VII. Assumption of risk, shipping and receipt

  1. The risk is transferred to the purchaser at the latest when the delivery item is dispatched. This also applies to partial performance or if the supplier has borne the costs for shipping or installation, or has carried out the delivery himself.
  2. If the delivery, dispatch or acceptance of the delivery item by the purchaser is delayed through no fault of the supplier, all risks – including the risk of accidental deterioration or loss of the delivery item, as well as all risks emanating from the purchaser himself – pass to the purchaser from notification of readiness for dispatch or notification of completion.
  3. Upon written request, the shipment will be insured at the purchaser’s expense to the extent desired.
  4. Items delivered must be accepted by the purchaser without prejudice to his rights, even if they have defects.

VIII. Notification of defects, warranty, warranty period

  1. The purchaser must inspect the delivery item immediately upon receipt and immediately report any defects in writing. The purchaser must also inspect the delivery item for defects and in particular for safety and usability before each start-up. During use, the delivery item must be constantly monitored for safety and defects. If there are even minor concerns about its usability or the slightest safety concerns, the item may not be used or must be shut down immediately. The supplier must be informed immediately in writing, stating the concerns or the defect. The purchaser must give the supplier an appropriate time and opportunity to carry out any repairs and replacement deliveries that the supplier deems necessary.

  2. If the supplier’s performance is defective at the time of transfer of risk, the supplier shall fulfill the obligation, at his discretion, by remedying the defect or delivering a defect-free item.

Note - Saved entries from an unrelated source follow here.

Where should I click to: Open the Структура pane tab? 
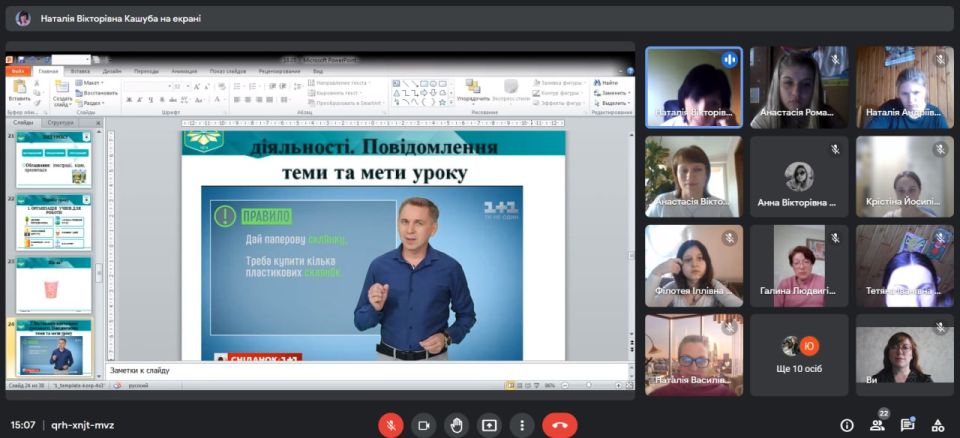coord(60,122)
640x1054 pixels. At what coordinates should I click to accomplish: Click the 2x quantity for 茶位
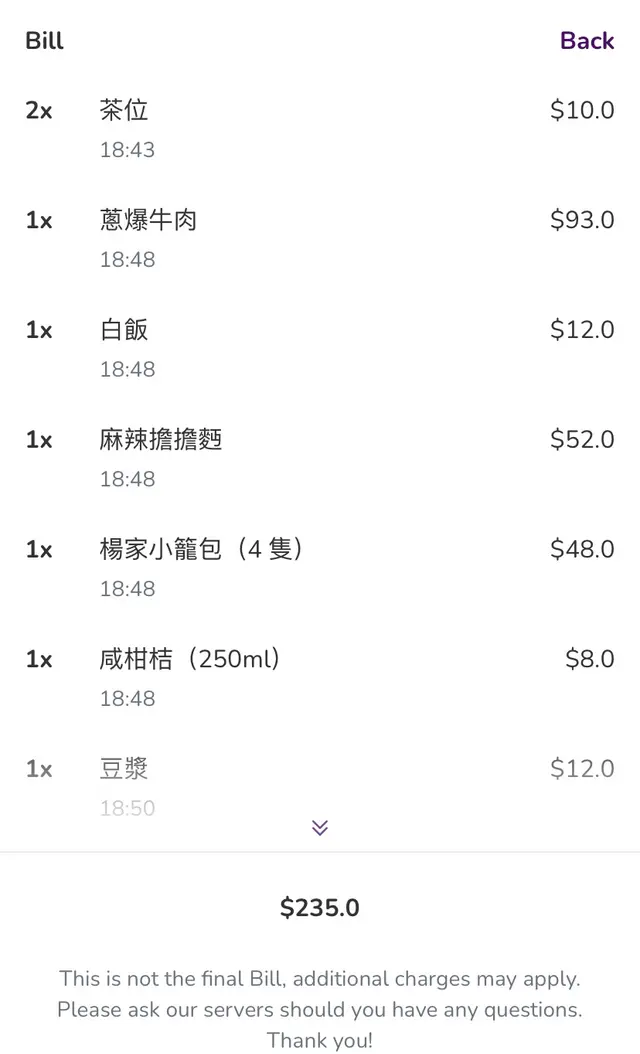39,110
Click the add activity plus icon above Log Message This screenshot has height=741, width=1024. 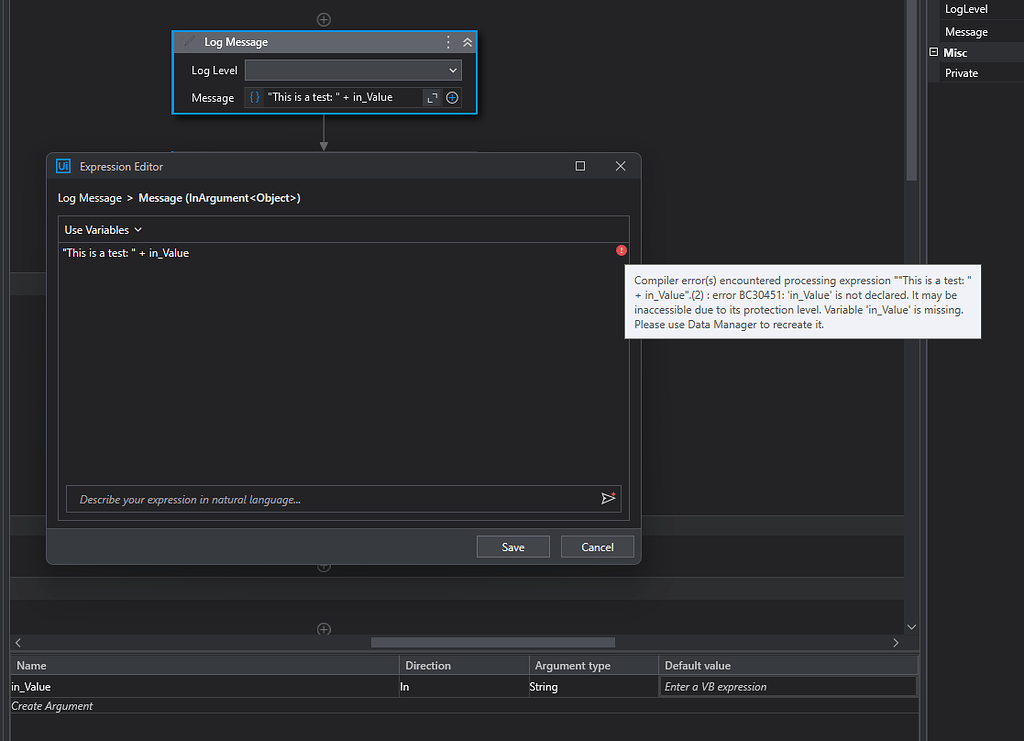tap(323, 18)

If an item is delivered that is free of defects, the supplier can demand return of the replaced item. If supplementary performance regarding a defect is not possible, has ultimately failed, is unreasonable for the purchaser, or if the supplier has refused both types of supplementary performance, or if a reasonable grace period given to the supplier for supplementary performance has expired without success, the purchaser can reduce the supplier’s remuneration or, at his discretion, withdraw from the contract. However, if the defect is only insignificant, the purchaser only has the right to reduce the remuneration.

  3. The place of supplementary performance is, at the supplier’s discretion, the supplier’s headquarters, the headquarters of its own service branch or the headquarters of a sales partner.

  4. If the supplier has fraudulently concealed a defect or has given a guarantee for the quality of the item, the statutory regulations apply.

  5. In individual cases, the supplier can specify an expected shelf life of individual product components when concluding the contract.

  6. Any unauthorized repair by the purchaser or by third parties will result in the loss of all claims for defects against the supplier. The costs of repairs by the purchaser or third parties without the prior express consent of the supplier will not be borne by the supplier. This does not apply in urgent – ​​especially urgent – ​​cases of endangering operational safety or to prevent disproportionate damage. In these cases, the supplier must be informed immediately and is only obliged to reimburse the necessary costs.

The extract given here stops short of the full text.